MATERIAL SHOWN -
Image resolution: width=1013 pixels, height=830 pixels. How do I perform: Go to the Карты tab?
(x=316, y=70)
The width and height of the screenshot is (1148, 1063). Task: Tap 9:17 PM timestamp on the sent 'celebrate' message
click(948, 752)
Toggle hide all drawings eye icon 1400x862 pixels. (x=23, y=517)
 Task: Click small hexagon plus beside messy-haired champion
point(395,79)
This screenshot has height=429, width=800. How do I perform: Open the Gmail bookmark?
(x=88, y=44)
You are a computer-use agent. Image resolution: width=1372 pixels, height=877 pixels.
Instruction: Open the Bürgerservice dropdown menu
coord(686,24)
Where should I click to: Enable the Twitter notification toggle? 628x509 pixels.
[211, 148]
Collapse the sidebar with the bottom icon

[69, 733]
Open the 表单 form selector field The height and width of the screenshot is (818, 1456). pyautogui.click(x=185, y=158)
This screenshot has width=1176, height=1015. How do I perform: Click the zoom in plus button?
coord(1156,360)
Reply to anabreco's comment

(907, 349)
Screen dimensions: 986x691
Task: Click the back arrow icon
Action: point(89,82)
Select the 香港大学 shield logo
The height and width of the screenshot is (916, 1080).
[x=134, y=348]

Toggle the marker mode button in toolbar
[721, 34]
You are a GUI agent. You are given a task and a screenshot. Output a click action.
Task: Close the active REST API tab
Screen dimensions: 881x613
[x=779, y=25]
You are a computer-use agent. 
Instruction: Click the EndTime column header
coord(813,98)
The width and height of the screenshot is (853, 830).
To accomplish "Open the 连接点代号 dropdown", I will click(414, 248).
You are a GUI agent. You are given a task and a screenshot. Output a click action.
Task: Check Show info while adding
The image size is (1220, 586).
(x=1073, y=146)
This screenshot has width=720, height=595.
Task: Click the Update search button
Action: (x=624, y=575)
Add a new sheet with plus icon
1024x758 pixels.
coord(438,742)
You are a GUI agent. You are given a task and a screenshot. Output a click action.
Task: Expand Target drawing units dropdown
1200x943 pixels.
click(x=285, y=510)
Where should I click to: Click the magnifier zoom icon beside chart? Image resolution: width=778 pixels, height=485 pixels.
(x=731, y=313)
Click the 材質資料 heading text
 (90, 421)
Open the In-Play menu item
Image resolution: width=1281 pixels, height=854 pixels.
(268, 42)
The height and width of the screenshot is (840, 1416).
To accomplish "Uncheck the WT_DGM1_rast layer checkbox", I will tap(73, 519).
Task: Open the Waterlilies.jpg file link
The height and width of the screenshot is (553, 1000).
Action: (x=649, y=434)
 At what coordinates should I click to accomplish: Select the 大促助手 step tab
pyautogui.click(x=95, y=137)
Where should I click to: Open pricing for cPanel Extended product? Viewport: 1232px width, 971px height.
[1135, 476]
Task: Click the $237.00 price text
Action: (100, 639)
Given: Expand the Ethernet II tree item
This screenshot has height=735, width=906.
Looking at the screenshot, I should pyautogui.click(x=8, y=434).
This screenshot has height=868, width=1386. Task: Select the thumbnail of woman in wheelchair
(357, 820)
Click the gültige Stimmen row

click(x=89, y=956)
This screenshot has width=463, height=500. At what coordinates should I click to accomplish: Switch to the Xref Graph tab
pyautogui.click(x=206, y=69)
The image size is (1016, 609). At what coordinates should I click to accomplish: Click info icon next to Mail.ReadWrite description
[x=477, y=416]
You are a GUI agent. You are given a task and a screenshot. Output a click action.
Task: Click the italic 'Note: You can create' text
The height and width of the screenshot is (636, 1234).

DIRECTIONS FOR THIS TASK -
Write out exactly each line of the entries, starting at the one containing "Where should I click to: Open" and finishing with the last line.

ANSWER SPACE -
Where should I click to: Open pricing for cPanel Extended product? Viewport: 1232px width, 971px height.
[1135, 476]
Task: Click the $237.00 price text
Action: (100, 639)
Given: Expand the Ethernet II tree item
This screenshot has height=735, width=906.
Looking at the screenshot, I should pyautogui.click(x=8, y=434).
This screenshot has height=868, width=1386. Task: Select the thumbnail of woman in wheelchair
(357, 820)
Click the gültige Stimmen row

click(x=89, y=956)
This screenshot has width=463, height=500. At what coordinates should I click to accomplish: Switch to the Xref Graph tab
pyautogui.click(x=206, y=69)
The image size is (1016, 609). At what coordinates should I click to accomplish: Click info icon next to Mail.ReadWrite description
[x=477, y=416]
You are a GUI agent. You are given a task and a screenshot. Output a click action.
Task: Click the italic 'Note: You can create' text
The height and width of the screenshot is (636, 1234).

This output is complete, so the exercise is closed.